Cannibal scorpions, a large, hairy eight-legged creature that is not a spider, a beetle that defends itself by emitting a foul smell and a ventriloquist bug are among the specimens that have been collected in a groundbreaking survey of insect life.
Dunes alive with the creepiest of crawlers
DUBAI // Cannibal scorpions, a large, hairy eight-legged creature that is not a spider, a beetle that defends itself by emitting a foul smell and a ventriloquist bug are among the specimens that have been collected in a groundbreaking survey of insect life.
They are among 212 species found so far at the Dubai Desert Conservation Reserve, and these insights into what lurks among the sand dunes of the UAE's deserts might give campers pause for thought.
"We've found four types of scorpion on the reserve - the black scorpion, the black-tipped scorpion, the thick-pincer scorpion and the Arabian death stalker," said Peter Roosenschoon, the conservation officer conducting the survey.

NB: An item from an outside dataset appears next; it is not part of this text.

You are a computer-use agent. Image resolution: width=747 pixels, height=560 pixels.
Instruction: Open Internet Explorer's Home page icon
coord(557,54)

"These scorpions will not kill you, but you would need treatment if you were stung. You can get really ill, but you most likely will be seriously affected if you are allergic to something."
Mr Roosenschoon demonstrated the cannibal nature of the scorpions by holding up fragments of two pincers - all that remained of a death stalker devoured by a black scorpion half its size.
He uses a number of methods to collect specimens, including pitfall traps, where insects tumble into plastic buckets buried in the sand. But there are occupational hazards, as occasionally venomous snakes drop in.
Light traps are used to attract moths while other specimens are caught by hand or with a net. A large camel spider was found after it toppled into one of the swimming pools at the luxury Al Maha resort, which forms part of the reserve.
Although the sand-coloured camel spider has eight legs it is not actually a spider at all - it is a member of a related class of arachnids known as solifugae.
"The reason why it is not a spider is it has two pedipalps (outgrowths or appendages) in the front," Mr Mr Roosenschoon said. "These are sensory organs and spiders do not have large ones like these. Also solifugae don't have spinnerets, so they don't give you silk."
The churchyard beetle is best avoided, as it emits a skunk-like smell if it feels threatened.
"My favourite insect by far is the cicada," said Mr Roosenschoon. "The cicada uses the tymbal muscle method, very similar to a stereo speaker, to produce sound. There's a cover, the tymbal, with a muscle attached to it. When the muscle vibrates, the cover creates a sound.
"The sound is cast away to the other side of the tree as a defence, that is why you will never actually know where the cicada is. They are like ventriloquists."
Mr Roosenschoon's study covers arthropods, the group of animals that includes insects and spiders. He completed the first part of his research, a baseline survey of the species at the reserve, during the winter, and plans to start the second stage next month.
Most insect studies in the UAE have been confined to identifying species, but Mr Roosenschoon's work is designed to provide new types of data.
"I am investigating the distribution, abundance and range of the species in the reserve," he said. "The idea is to see which habitats are more suitable for which insects.
"We will do a vegetation survey and then overlay the beetle survey so we can see what sort of habitats are preferred by the species."
Much of the wildlife research carried out in the UAE focuses on large, eye-catching creatures such as the Arabian oryx and spectacular marine life such as sharks and turtles. The Sharjah-based wildlife enthusiast Ajmal Hasan, who makes regular trips into the desert to photograph insects and other animals, welcomed the attention that is now being paid to insects and spiders.
"I'm very pleased because these small creatures are really not highlighted as much as they should be," he said. "This is an area that I think needs to be looked at in more detail because raising awareness of these creatures is very important."
Mr Roosenschoon's insects are pinned and stored in wooden cases, each of which is topped with a sheet of glass that fits tightly. But the lids lack the finger holes that would normally make them easier to remove.
There is a very good reason for this: if there were holes in the glass, carpet beetles or other insects would crawl into the cases and devour the specimens.